XGBoost: How to calculate leaf weights in multi-class classification

Question

I have trouble understanding how XGBoost calculates the leaf weights in multi-class classification.

I generated a simple example with two features and 3 classes. The training data looks like this:

	feature 0	feature 1	label y
x1	1	1	0
x2	2	3	1
x3	3	1	2

From what I have read so far, XGBoost uses a "one vs. all" principle. Therefore, XGBoost creates separate trees for each class. With a setting of 2 boosting rounds, XGBoost creates 6 trees. The first tree corresponds to class 0, the second to class 1, the third to class 2, the fourth to class 0 and so on ...

I used the following python code to plot the first tree trees.

from xgboost import XGBClassifier, plot_tree
import numpy as np

X_train = np.array([[1,1],[2,3],[3,1]])
y_train = np.array([0,1,2])

param = {
    'max_depth': 2,
    'eta': 0.3,
    'objective': 'multi:softprob', 
    'num_class': 3, 
    'min_child_weight': 0,
    'n_estimators' : 2,
    'base_score': 0.5
}

clf = XGBClassifier(**param)
clf.fit(X_train, y_train)

plot_tree(clf, num_trees=0)
plot_tree(clf, num_trees=1)
plot_tree(clf, num_trees=2)

The result looks like this: first tree booster

The question is how the weights of the leaves are calculated?

My thoughts so far:
As I understand it, XGBoost uses the log loss function for binary classification.
L(p,y) = −( ylog(p) + (1−y)log(1−p) )
(where p= 1/(1+exp(-x))))
y is the true label and p is the probability prediction of the model that the sample belongs to class 1.
The gradient and hessian of this loss function are:
gradient: p - y
hessian: p(1-p)

• _Data shown_
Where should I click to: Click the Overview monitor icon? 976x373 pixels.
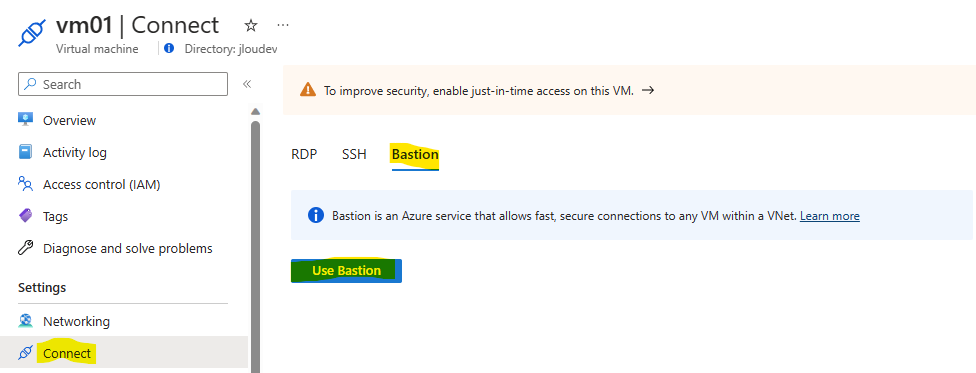pos(26,120)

• _Task requirements_
A) In the XGBoost question, how many trees does XGBoost create with a setting of 2 boosting rounds?
B) Repeat the portion of the XGBoost question starting at "The question is" and ending at "(where p= 1/(1+exp(-x))))".

• _Task-by-task answers_
A) 6 trees

B)
The question is how the weights of the leaves are calculated?

My thoughts so far:
As I understand it, XGBoost uses the log loss function for binary classification.
L(p,y) = −( ylog(p) + (1−y)log(1−p) )
(where p= 1/(1+exp(-x))))